La austriaca se disponía a volver protestar cuando Dylan la agarró del brazo y tiró de ella hacia su habitación. Tyler los seguía unos metros por detrás con la mirada perdida en el teléfono móvil, muy posiblemente leyendo la discusión que Holland y Sprayberry estaban teniendo por el grupo.

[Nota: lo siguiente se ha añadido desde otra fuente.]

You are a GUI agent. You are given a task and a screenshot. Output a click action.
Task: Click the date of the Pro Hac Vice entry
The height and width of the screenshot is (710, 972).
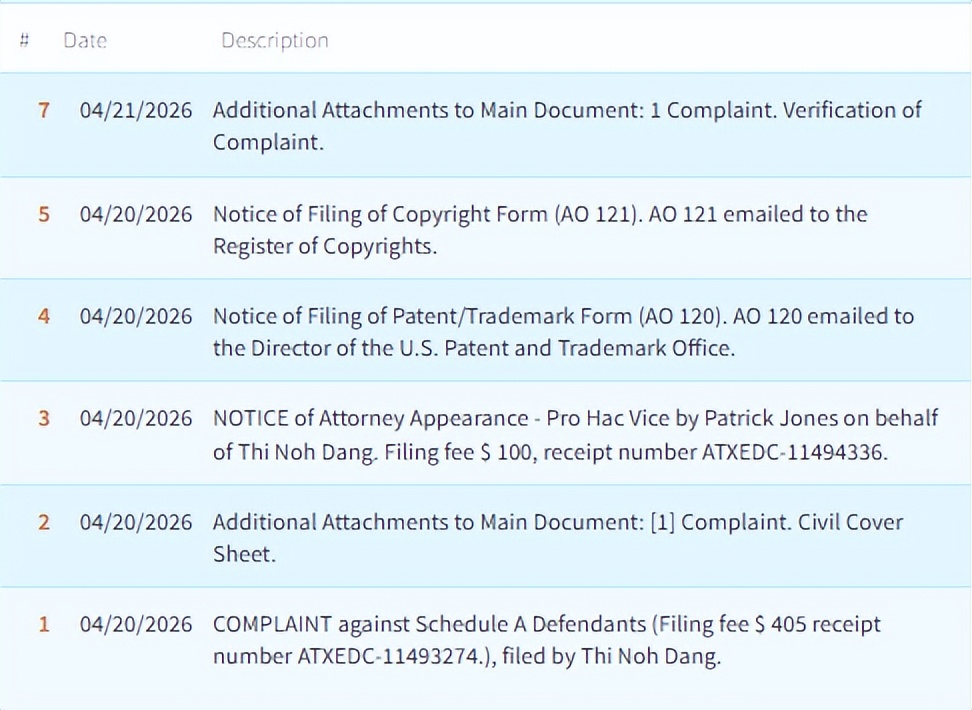pos(136,418)
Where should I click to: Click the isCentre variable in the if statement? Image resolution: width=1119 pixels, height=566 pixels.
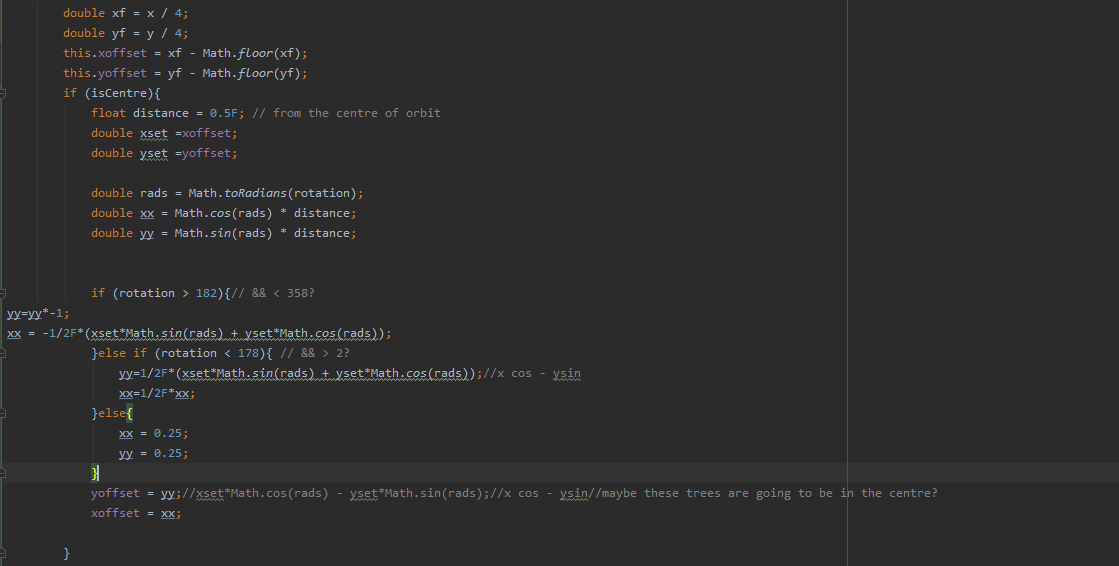pos(121,93)
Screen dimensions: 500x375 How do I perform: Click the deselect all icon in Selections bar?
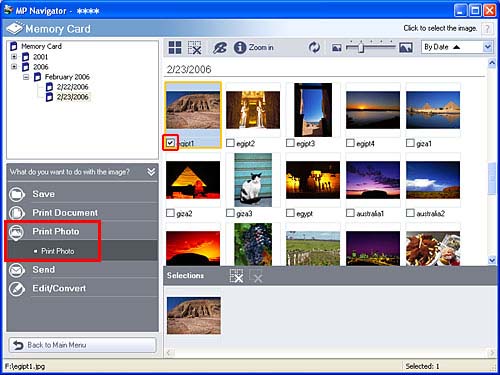(236, 276)
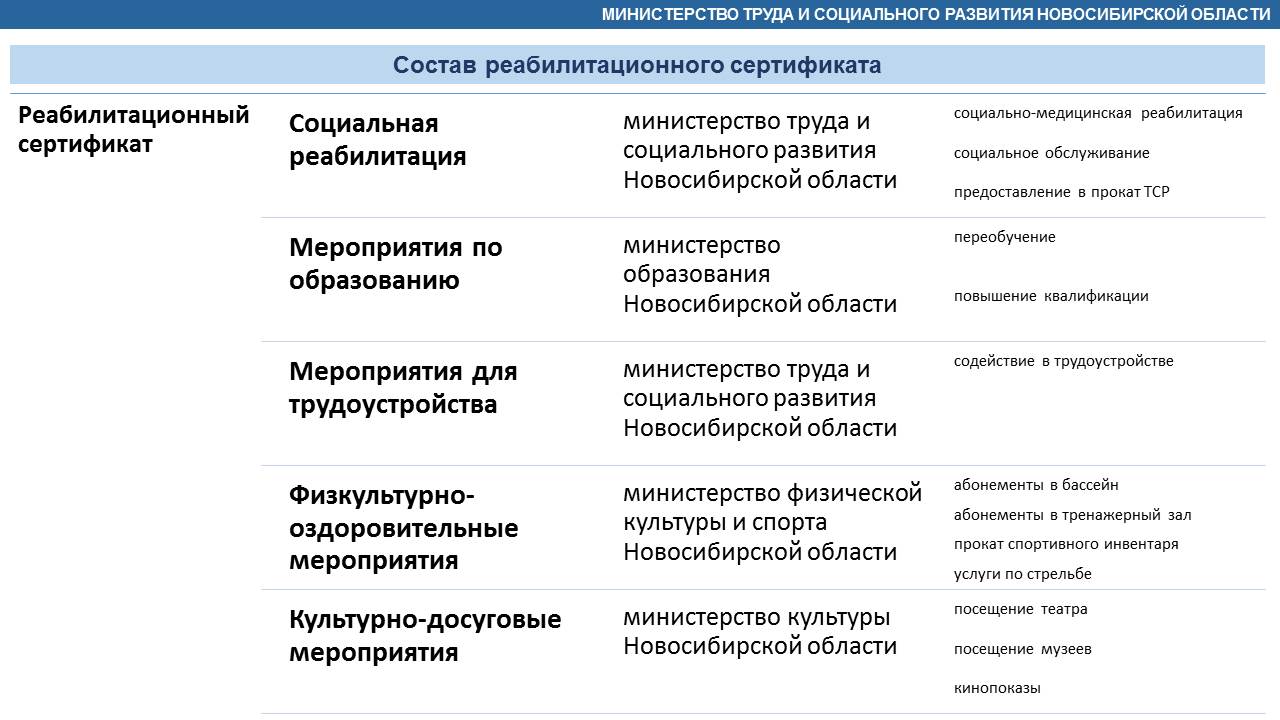The image size is (1280, 720).
Task: Click the header text 'Министерство труда и социального развития'
Action: tap(936, 14)
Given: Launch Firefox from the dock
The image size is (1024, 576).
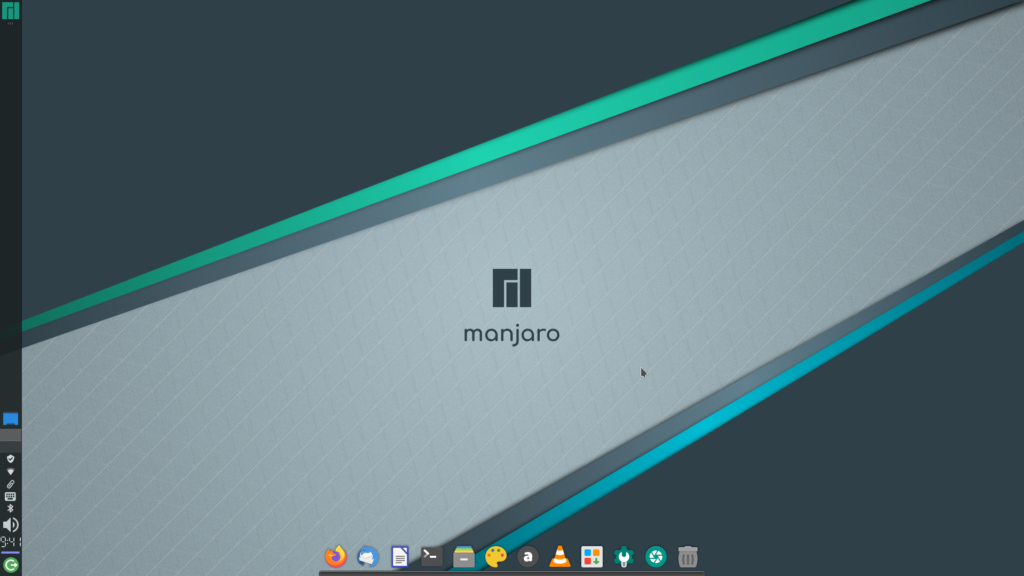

El vuelo de Mia había aterrizado en California a las cinco de la mañana, y ella había llegado a su apartamento a eso de las seis. Ni siquiera había desecho aún las maletas, en cuanto llegó se limitó a ponerse el pijama, meterse en la cama y dormir todo el santo día hasta que sus dos amigos irrumpieron en casa de la austriaca con la noticia de la fiesta.
—Por cierto, ¿y la plantita?
—¿Quién? —pregunta haciéndose el desentendido.
Ambos chicos se habían sentado en la cama de la anfitriona sin importarle lo más mínimo que esta fuese a cambiarse de ropa, tampoco a Mia le importaba, ya que estaba más que acostumbrada al haber pasado toda su vida viviendo con hombres.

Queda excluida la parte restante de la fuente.